Главными обвиняемыми были: известный партийный теоретик Николай Бухарин, член Центрального Комитета и Политбюро с 1917 года, главный редактор «Правды» и многолетний член Исполнительного Комитета Коминтерна, и старый большевик Рыков, народный комиссар внутренних дел в первом советском правительстве 1917 года и председатель Совнаркома СССР после смерти Ленина. По мере восхождения Сталина к власти Рыкова все время оттесняли на задний план и, наконец, деградировали до наркома связи. Но и с этого поста он был снят 27 сентября 1936 года без всяких объяснений, после чего о нем ничего не было слышно.

Особенным парадоксом было то, что на скамье подсудимых сидел бывший глава НКВД Ягода, который раньше сам инсценировал подобные процессы. Он был смещен со своего важного поста наркома внутренних дел еще осенью 1936 года и назначен наркомом связи после Рыкова.

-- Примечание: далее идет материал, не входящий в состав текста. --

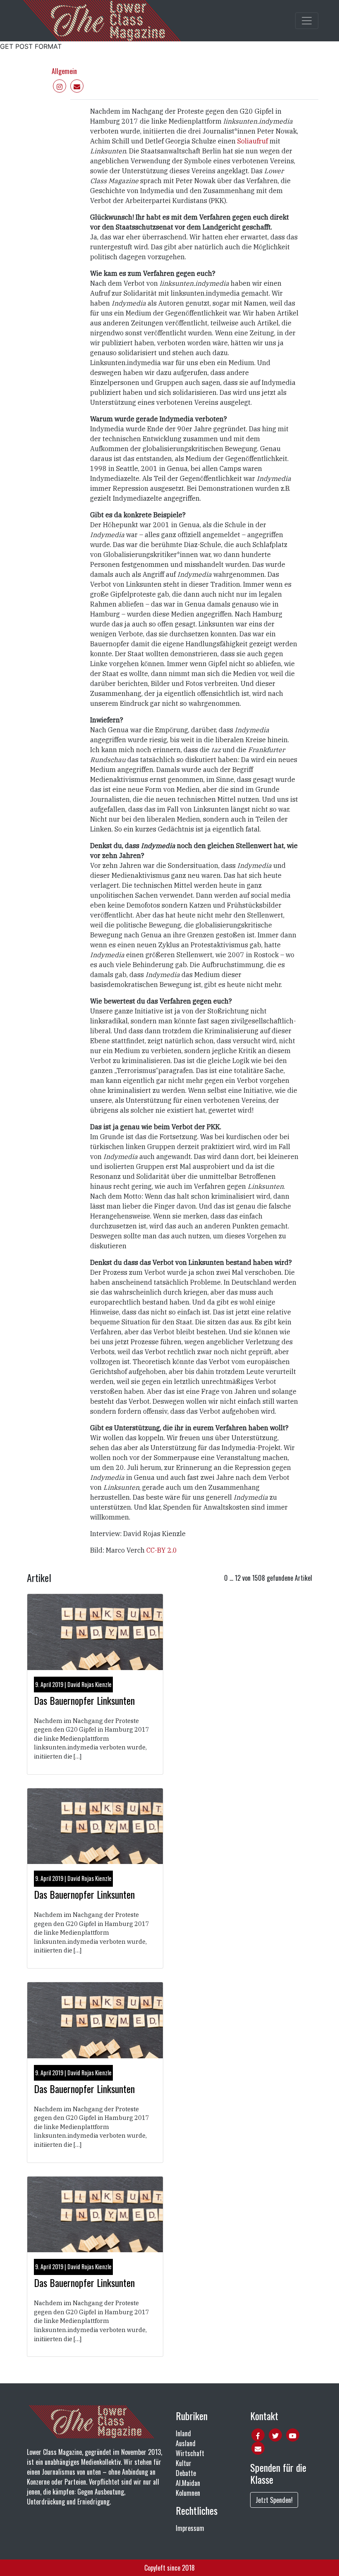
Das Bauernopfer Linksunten (84, 1700)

Этот пост вообще считался в то время первой ступенью к аресту. В апреле 1937 года было сообщено о его снятии со злополучного наркомата, а когда в середине мая появилась маленькая заметка, что имя Ягоды снято с железнодорожного моста между Волочаевском и Комсомольском, каждому пионеру стало ясно, что многолетний глава НКВД и генеральный комиссар государственной безопасности арестован. Теперь, в марте 1938 года он оказался в роли обвиняемого.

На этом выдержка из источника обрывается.